Center for Democracy and Human Rights in Saudi Arabia, CDHR, Washington DC
January 22, 2015
New King, Endangered Country, Dangerous Ideology, Repression and Solutions
CDHR’s Commentaries and Analysis
King Salman, Empowered Citizens Can Save the Country
Former Crown Prince, now King Salman, stated recently that Saudi Arabia (and other Gulf monarchies) is ‘… passing through the most delicate situation in its history as a result of highly dangerous challenges.’
CDHR’s Commentary: The unprecedented and unexpected sudden mass revolts in the Arab World (“the Arab Spring”) caught the Saudi oligarchs not only unprepared, but more vulnerable than at any time in their history. Having taken their disenfranchised population for granted and purchased protection from external powers and regional defense buffer zones, the Saudi rulers found themselves alone and unprepared after their absolute like-minded supporters and defenders like former President Mubarak of Egypt, were trampled on by their marginalized populations.

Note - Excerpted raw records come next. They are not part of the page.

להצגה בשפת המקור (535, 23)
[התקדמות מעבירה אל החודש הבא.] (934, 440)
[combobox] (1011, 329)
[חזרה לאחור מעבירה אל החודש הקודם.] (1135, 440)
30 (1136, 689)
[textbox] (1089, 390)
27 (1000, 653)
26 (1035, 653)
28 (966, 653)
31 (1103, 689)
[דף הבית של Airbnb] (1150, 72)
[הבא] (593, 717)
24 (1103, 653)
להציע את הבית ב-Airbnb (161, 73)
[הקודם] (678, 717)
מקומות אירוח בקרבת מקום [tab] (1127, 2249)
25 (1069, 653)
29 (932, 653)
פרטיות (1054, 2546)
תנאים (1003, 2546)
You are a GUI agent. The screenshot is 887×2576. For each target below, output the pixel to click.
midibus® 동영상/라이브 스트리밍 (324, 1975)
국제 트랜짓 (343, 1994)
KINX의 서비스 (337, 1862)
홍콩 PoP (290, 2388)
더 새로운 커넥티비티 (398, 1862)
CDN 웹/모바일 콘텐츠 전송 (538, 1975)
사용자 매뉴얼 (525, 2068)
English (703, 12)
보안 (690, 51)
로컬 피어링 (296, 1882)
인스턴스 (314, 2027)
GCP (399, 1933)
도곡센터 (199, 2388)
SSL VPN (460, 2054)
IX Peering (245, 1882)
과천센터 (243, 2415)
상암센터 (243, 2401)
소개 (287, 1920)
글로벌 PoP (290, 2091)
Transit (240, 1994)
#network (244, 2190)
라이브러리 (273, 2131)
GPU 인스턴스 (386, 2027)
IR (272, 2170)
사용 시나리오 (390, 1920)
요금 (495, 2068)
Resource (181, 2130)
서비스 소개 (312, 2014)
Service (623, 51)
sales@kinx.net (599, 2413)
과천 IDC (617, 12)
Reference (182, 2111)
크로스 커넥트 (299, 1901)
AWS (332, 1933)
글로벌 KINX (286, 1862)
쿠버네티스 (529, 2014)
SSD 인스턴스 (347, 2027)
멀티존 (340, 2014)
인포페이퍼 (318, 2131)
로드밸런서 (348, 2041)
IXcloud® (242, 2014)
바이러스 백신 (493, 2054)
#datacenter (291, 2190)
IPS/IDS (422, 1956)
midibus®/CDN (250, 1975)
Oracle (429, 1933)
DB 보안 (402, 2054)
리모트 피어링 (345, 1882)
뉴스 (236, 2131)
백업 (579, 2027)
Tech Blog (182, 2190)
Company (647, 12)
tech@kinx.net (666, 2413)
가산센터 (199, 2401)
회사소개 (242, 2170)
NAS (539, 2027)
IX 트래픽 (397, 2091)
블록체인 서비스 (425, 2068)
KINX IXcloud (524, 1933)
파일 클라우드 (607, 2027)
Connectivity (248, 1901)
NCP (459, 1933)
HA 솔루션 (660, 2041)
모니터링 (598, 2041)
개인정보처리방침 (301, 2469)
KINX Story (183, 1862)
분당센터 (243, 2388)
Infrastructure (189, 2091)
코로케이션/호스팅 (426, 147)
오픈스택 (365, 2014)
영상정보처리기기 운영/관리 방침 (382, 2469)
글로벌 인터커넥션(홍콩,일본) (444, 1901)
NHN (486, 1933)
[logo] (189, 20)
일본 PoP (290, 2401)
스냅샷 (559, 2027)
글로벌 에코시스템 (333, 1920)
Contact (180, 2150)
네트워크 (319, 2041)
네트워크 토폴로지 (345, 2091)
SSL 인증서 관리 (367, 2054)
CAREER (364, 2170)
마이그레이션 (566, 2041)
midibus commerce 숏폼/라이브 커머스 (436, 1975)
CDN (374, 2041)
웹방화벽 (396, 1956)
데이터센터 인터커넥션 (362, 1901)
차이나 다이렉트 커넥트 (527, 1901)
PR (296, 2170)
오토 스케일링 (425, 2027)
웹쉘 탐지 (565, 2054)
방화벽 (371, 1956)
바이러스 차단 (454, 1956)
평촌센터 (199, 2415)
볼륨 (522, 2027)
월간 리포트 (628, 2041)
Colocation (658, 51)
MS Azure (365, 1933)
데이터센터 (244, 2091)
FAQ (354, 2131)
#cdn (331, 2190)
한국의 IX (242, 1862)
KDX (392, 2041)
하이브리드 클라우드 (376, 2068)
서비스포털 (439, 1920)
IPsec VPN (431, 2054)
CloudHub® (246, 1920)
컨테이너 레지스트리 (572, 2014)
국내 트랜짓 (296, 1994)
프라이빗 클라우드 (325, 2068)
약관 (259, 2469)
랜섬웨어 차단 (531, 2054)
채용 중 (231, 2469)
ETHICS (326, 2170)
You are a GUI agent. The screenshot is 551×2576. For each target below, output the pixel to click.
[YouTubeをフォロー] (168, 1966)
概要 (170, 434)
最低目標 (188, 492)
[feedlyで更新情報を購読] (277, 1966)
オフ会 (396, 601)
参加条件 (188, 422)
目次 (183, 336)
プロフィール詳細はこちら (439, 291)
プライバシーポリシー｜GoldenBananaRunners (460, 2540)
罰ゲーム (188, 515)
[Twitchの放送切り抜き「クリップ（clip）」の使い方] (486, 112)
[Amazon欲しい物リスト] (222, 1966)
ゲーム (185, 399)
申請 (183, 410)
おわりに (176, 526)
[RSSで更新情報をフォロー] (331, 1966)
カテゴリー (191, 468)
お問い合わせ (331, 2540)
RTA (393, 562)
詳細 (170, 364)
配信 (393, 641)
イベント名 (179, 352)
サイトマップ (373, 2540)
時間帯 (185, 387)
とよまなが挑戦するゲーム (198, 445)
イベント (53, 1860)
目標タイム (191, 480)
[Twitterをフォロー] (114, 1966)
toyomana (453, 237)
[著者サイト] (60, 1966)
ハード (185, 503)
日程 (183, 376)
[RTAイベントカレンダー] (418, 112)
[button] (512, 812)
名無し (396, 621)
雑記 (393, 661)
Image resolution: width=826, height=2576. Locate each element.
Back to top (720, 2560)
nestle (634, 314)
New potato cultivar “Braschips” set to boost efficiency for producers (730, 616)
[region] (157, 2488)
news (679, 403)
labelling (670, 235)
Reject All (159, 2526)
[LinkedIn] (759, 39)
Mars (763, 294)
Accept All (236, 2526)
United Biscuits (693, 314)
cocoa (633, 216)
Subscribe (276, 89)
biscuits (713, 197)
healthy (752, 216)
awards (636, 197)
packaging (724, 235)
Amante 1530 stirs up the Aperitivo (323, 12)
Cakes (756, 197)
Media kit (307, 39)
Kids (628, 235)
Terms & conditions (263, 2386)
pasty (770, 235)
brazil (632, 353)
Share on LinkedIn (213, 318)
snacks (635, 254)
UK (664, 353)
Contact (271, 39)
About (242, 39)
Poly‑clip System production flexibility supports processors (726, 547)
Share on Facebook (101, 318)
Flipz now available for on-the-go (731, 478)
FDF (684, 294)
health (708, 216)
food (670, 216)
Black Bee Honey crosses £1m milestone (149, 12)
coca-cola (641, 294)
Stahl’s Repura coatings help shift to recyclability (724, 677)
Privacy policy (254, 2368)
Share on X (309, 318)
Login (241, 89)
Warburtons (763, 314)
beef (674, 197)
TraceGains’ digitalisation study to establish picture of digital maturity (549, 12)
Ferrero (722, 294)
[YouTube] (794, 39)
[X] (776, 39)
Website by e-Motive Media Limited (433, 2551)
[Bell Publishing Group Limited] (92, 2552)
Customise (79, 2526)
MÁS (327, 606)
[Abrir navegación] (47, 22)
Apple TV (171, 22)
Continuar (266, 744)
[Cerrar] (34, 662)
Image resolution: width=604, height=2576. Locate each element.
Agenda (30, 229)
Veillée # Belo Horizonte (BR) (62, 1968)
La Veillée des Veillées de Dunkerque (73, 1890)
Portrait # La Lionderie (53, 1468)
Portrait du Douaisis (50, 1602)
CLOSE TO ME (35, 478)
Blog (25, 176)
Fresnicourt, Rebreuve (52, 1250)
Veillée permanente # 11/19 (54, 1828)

The seismic impact of the Arab Spring on the stability and security of the Saudi ruling family also affected the Saudi royals’ relations with their traditional powerful allies, specifically the United States, which came down on the side of the revolting Arab masses, especially in Egypt, Tunisia, Libya and Yemen.
Instead of looking into the root causes that led to the Arab Spring and creating an environment of hope for its ruthlessly oppressed population, the Saudi regime embarked upon a costly and vicious counterrevolution campaign, domestically and regionally. The Saudi monarchy, with the help of some of its neighboring oligarchs, assisted in the overthrow of President Mubarak’s elected successor, sent its troops to crush the revolution in Bahrain and tried to drag the US into undermining the Arab people’s struggle to rid themselves of despotic regimes, some of which were socially and politically less tyrannical than the ruling Saudi polit ical and religious autocracies.
Despite their lucrative payments to recruit dependent and submissive dictatorial substitutes for their fallen comrades in Egypt and elsewhere, to create buffer zones as in Lebanon against Iran and its proxies and despite promises of rewards for Putin of Russia if he were to support their efforts to overthrow the Syrian dictator, the Saudis failed on all fronts. This is due to the Arab peoples’ determined pursuit of their objectives of transforming the Arab World into modern democratic systems, the practice of self-rule which is alien to most Arabs. Not only did the Saudi rulers fail to recruit supporters to achieve their counterrevolutionary objectives, but they also failed to prevent some of the extremist ideologue groups which they have financed and armed (to topple their Shi’a Alawite enemy in Syria) from joining ISIS, which poses an ominous threat to the kingdom and its rulers.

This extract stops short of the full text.